The final composition tells the story of a Cossack father and his two sons invading Poland, and subsequently dying. The first son died as a traitor, who fell in love with a Polish woman, and his father killed him saying “I gave you life, and I shall take it away.” The second died as a martyr, being captured by the Poles and tortured to death. The father then leads a battle to Warsaw, and, of course, dies in battle. Thankfully, the evening picks back up in mood once Fleck enters stage.

 

Needing no introduction, Béla simply walked onto the stage with his banjo, gave the first chair violin a “brofist”, and the crowd and symphony clapped together. The presentation of his Banjo Concerto No. 3, “Louisiana”, was done in a very unique way. Each movement was played in succession, without pause. Normally, a movement is played, and the audience waits for the next to begin in silence. Perhaps it’s suiting that a unique concerto is played in a unique way. The stark contrast of banjo and orchestral instruments were blended excellently, mixing together swamp folk, New Orleans Jazz, and more classical modulations. Reminiscent of Gershwin, there is plenty of “call and answer”, where Béla will play a line, and it is repeated by the orchestra, or is repeated slightly higher or lower than it was. There were also frequent cuts to a seperated jazz trio of clarinet, trombone, and trumpet, on a high rise, playing a in a sort of “New Orleans in suits” style music. One of the things that kept piquing my interest into the piece was his use of glissandos (when you glide from one pitch to another), syncopation (playing off the beat), and use of blues scales. It sounds very much like a banjo concerto would sound in your head.

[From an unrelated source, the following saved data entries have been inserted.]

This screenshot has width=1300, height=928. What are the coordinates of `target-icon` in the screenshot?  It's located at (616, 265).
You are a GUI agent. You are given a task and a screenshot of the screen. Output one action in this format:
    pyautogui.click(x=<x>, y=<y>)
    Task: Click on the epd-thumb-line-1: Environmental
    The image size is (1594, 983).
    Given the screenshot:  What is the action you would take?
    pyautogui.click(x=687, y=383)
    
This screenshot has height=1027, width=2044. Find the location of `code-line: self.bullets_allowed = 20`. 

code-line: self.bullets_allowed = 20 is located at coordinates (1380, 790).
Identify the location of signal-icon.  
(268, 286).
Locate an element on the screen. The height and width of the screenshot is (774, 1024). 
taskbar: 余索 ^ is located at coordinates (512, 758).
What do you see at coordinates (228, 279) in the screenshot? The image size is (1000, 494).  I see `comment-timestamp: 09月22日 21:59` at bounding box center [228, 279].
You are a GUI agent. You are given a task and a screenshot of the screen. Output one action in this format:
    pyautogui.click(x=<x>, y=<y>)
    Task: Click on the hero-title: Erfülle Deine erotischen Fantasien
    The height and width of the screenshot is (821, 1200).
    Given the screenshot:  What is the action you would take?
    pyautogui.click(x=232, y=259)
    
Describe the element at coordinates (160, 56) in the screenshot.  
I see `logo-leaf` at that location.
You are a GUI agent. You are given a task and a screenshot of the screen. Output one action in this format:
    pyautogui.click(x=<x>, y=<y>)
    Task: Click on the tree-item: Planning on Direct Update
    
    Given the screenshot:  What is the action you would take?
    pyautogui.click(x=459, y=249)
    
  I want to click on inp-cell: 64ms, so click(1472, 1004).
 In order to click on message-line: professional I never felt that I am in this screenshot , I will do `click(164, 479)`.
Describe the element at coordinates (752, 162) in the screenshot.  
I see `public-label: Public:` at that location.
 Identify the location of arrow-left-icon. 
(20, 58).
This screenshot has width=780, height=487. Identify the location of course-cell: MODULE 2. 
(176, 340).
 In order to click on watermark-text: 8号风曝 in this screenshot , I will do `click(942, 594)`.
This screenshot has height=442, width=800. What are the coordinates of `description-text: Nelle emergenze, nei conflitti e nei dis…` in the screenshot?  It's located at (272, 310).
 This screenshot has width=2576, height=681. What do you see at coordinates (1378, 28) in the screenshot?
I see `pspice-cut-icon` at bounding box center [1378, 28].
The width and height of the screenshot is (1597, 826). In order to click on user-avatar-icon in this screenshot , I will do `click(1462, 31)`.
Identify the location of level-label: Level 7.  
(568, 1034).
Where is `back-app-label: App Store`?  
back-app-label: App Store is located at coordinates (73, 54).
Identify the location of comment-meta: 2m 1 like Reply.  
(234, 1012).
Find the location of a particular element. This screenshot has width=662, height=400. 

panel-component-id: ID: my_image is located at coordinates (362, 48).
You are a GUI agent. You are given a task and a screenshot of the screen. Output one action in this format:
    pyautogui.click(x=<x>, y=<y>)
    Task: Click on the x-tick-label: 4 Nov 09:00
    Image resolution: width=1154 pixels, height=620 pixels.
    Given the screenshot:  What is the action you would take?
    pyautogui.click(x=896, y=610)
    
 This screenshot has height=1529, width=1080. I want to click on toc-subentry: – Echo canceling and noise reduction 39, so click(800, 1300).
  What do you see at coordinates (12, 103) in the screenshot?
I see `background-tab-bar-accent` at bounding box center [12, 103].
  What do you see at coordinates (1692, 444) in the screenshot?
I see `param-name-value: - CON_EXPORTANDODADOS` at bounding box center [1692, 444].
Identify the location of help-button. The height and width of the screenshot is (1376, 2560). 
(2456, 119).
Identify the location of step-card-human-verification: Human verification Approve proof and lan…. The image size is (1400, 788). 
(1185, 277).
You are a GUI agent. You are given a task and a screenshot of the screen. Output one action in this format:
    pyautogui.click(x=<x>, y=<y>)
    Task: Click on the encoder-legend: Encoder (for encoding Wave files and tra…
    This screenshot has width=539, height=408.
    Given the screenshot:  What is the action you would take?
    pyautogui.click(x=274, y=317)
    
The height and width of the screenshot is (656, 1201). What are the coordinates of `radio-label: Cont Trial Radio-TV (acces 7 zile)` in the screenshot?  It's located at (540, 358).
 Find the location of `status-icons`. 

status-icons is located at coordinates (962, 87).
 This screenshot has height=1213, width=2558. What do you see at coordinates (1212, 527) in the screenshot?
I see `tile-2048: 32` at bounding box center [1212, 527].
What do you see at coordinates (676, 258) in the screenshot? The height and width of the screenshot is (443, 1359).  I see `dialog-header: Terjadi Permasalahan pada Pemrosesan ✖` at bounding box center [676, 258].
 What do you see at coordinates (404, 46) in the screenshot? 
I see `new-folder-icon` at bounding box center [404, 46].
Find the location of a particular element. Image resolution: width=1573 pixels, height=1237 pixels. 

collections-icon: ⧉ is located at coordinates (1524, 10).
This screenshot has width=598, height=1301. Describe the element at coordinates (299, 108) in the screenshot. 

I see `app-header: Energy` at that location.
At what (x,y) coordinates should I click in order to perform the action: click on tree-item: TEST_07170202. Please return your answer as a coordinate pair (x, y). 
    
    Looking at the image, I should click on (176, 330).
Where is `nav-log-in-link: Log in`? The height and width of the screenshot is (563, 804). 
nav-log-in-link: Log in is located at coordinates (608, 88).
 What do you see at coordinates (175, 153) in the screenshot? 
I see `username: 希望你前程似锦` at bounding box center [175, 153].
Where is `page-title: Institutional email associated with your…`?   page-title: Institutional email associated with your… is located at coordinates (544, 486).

Béla’s banjo playing is undoubtedly masterful, as is the Symphony’s orchestral accompaniment. Often, when you listen to, let’s unfairly say, a High School orchestra, it often sounds more like individual people playing parts together. Here, however, it sounds like each section joins together as one massive instrument, each adding to the overall composition seamlessly. Undoubtedly the conductor’s leading helped unify the band; he was incredibly animated, and you could tell which emotion he was trying to evoke in the music.

 

After his concerto, Béla returned to the stage for an impromptu, perhaps improvised encore. Using a waterfall of arpeggio’s, he quoted several popular songs of different eras, including “The Sound of Silence” (which the audience truly adored). The symphony took a seat here, and you could see their awe watching him captivate everyone in their chairs with a wall of notes. Bravo, Colorado Symphony Orchestra! Bravo, Béla Fleck! Cheers to a very lovely performance at the highest levels of artistry. Bravo.